Nelle S.r.l. la nomina del revisore unico non comporta automaticamente anche l’assunzione della carica di sindaco unico: le due figure svolgono funzioni distinte, in quanto il revisore è limitato alla revisione legale dei conti, mentre il sindaco esercita il controllo societario previsto per l’organo di controllo.
Il revisore unico svolge esclusivamente le funzioni di revisore legale. Ciò significa che il suo incarico riguarda il controllo contabile, la verifica del bilancio e l’espressione del giudizio professionale previsto dalla disciplina della revisione legale. La figura non è, di per sé, un organo di controllo societario. Pertanto, al revisore unico non si estendono automaticamente i compiti propri del sindaco, quali la vigilanza sull’osservazione della legge e dello statuto, sul rispetto dei principi di corretta amministrazione e sull’adeguatezza dell’assetto organizzativo, amministrativo e contabile della società.
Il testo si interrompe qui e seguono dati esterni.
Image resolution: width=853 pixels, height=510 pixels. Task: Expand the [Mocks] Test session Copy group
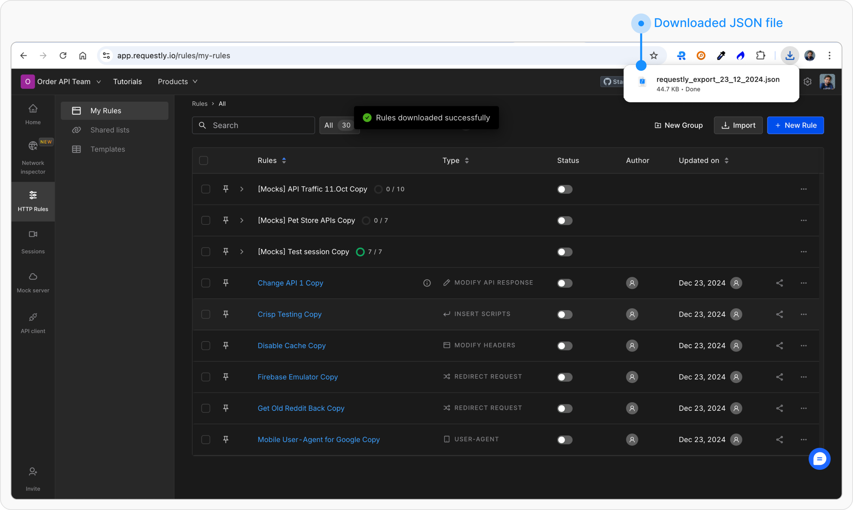coord(242,252)
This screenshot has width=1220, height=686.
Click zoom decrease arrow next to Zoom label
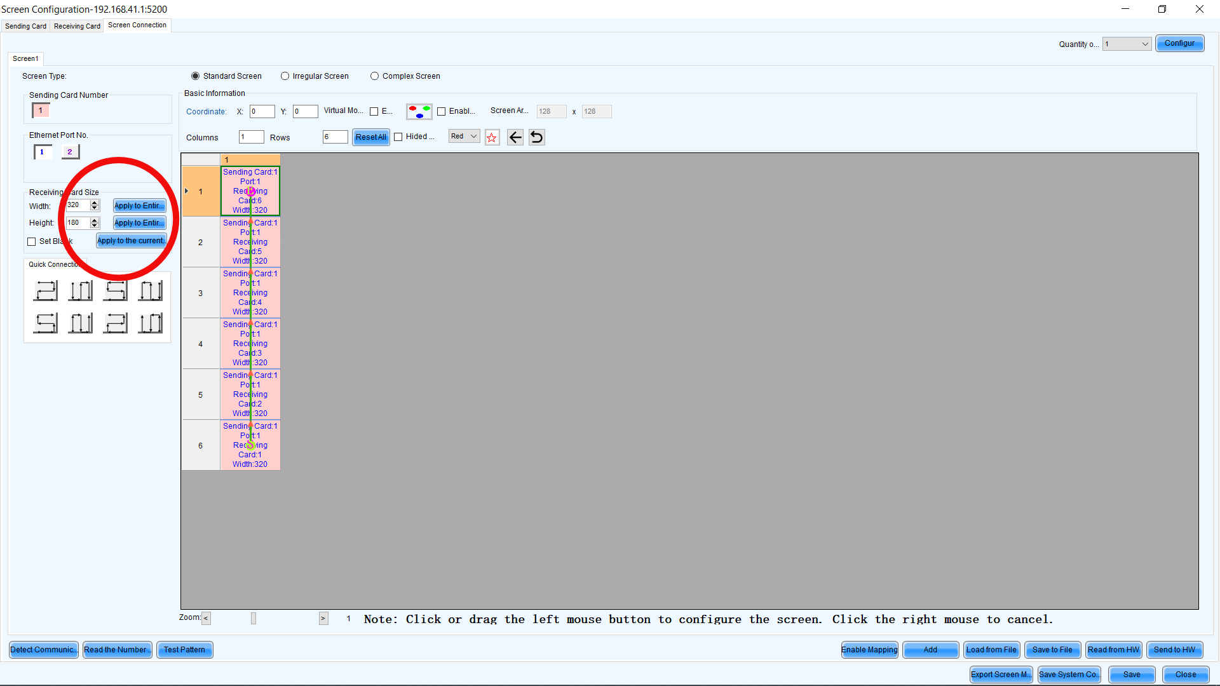(x=206, y=618)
Diversa è la posizione del sindaco unico. Il sindaco unico può cumulare anche la funzione di revisore, purché ciò sia espressamente previsto nell’atto di nomina o nello statuto e nel rispetto dei requisiti di legge. In termini operativi, quindi, il revisore unico resta un soggetto incaricato del solo controllo contabile, mentre il sindaco unico rappresenta l’organo di controllo e, se previsto, può svolgere anche la revisione.
Inoltre, se lo statuto non dispone diversamente, l’organo di controllo è costituito da un solo membro effettivo.
Particolare rilievo assumono i casi di nomina da parte del Tribunale per inerzia della società: in tali ipotesi si sta consolidando un orientamento che privilegia la nomina di un sindaco unico con funzioni anche di revisore, al fine di concentrare in un unico soggetto sia la vigilanza societaria sia il controllo contabile e garantire un presidio più completo.